Page extract

God sent His Son to show us what love looks like.
He touched the leper, extending His hand out toward rotted flesh of the shriveled limb and the very core of his soul. His love sliced through humans’ dust-originated, earthly wrappings to reveal just how powerful His love is for them—and for us.
God sent His Son to be ravaged and torn.
Though that Son possessed the power to breathe out and snuff out the very lives that were tearing at His flesh, He came willingly. He spoke tenderly to the woman who believed all the shameful and humiliating words spoken to her. He would cover them. He would erase them. He would speak words of life and purpose. He would cover her shame, and it would be no more.
God sent His Son to deliver essential nourishment to growling bellies.
He fed them with bread that had multiplied at His command, and He poured brimming-over, living manna into their wanting and wasting hearts.
God sent His Son to compassionately speak to those who were despised and rejected.
He welcomed those who were told they deserved being called “the worst of sinners.” He spoke to them about life rather than bondage. He valued them, because of His love, not their pasts, possessions, or positions.
God sent His Son not so we might parade around as if we had “earned” the right to be more important, better, seen, heard, but so we could be simply and humbly redeemed.
There’s nothing that man could do to position himself before a holy God. So Jesus came to make right the curse that came when Eve twisted fruit off a branch and placed it inside her mouth. He came to take back the life that had been turned abruptly towards death. The countdown to His coming began the moment the serpent slithered towards her and spoke his cunning lie, “Did God really say . . . ”
God sent His Son at the appointed time.
All of creation strained to see the unfolding of ultimate love, stretched out upon the very trees He had created, given to the people He had woven. He bridged the gap between what had been lost and what He had intended all along—intimacy with His children.
God sent His Son because His love for us was greater than the death that Satan wished upon us.
Majestic hands that fashioned the starry sky out of nothing willingly became tiny coiled fingers of a helpless baby confined to a womb. He surrendered His place beside His Father so that Immanuel, God with us, might be fully known and fully seen.

Dataset records
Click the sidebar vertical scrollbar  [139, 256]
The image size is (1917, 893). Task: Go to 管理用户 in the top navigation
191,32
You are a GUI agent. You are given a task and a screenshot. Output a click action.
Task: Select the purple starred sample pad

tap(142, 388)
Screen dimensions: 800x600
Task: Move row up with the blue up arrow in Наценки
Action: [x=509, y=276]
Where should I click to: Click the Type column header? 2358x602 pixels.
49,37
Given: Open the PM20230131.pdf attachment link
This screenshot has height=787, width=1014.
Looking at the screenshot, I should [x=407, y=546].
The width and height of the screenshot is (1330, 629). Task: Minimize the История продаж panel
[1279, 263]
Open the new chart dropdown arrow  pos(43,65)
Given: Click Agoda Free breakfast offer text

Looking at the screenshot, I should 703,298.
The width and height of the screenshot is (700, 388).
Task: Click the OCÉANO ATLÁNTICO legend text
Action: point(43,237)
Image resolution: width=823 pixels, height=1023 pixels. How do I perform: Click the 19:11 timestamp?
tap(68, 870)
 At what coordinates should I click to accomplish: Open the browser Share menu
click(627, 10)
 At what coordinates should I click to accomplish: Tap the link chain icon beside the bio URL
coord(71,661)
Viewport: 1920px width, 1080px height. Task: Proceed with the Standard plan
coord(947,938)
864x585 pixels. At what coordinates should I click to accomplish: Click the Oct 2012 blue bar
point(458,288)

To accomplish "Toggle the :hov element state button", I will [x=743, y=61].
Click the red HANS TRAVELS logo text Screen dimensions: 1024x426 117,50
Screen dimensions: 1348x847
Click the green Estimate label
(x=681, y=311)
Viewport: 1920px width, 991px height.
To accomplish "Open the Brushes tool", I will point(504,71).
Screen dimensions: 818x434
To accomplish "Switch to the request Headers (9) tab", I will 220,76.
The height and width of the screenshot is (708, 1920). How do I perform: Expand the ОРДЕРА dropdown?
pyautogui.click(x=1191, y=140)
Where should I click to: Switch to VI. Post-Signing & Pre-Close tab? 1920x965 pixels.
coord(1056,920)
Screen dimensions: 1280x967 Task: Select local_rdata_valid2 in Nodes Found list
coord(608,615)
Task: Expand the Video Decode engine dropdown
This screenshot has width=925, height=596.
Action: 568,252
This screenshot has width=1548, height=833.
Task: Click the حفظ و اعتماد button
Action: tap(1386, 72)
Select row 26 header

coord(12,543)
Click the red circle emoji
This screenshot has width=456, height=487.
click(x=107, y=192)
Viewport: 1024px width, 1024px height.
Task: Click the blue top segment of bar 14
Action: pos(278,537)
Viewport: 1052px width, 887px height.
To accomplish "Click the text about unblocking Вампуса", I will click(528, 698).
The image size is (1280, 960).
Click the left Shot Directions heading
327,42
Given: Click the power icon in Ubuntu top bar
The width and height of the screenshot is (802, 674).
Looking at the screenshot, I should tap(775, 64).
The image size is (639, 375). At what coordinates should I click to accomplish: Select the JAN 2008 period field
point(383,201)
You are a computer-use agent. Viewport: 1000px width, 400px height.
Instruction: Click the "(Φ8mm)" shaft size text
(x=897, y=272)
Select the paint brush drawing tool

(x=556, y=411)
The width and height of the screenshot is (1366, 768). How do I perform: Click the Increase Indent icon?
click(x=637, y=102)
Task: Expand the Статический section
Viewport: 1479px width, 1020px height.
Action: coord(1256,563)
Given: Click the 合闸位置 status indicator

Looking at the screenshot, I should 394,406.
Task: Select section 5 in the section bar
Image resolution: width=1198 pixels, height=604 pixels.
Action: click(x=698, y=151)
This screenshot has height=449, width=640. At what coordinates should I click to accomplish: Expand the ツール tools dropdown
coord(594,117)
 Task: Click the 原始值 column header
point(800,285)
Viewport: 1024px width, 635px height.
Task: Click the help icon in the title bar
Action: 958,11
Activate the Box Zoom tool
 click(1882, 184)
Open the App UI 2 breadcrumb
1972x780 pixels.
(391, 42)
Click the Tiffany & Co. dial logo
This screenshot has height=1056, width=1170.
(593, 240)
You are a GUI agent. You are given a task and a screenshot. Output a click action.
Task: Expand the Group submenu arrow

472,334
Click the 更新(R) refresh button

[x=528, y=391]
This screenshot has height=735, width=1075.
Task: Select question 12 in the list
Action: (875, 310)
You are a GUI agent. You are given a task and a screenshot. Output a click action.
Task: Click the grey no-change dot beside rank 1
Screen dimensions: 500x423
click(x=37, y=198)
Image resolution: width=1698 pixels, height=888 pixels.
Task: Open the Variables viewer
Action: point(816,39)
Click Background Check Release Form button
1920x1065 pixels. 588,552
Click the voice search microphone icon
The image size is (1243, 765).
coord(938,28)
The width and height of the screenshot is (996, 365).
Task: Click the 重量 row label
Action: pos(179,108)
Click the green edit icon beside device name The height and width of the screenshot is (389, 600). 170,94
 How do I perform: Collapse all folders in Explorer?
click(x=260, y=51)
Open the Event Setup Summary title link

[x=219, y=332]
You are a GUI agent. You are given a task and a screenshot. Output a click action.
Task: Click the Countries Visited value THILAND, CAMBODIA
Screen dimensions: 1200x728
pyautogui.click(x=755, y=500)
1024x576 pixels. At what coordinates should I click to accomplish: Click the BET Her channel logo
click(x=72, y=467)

Task description
For each statement, answer yes or no on whether it agrees with the passage on God sending His Son, and quote the deciding words from the passage. 1. He touched the leper. 2. The Son came unwillingly. 3. The bread He gave multiplied at His command. These rows come from a different source than the passage.

Problem solution
1. Yes: "He touched the leper"
2. No: "He came willingly."
3. Yes: "He fed them with bread that had multiplied at His command"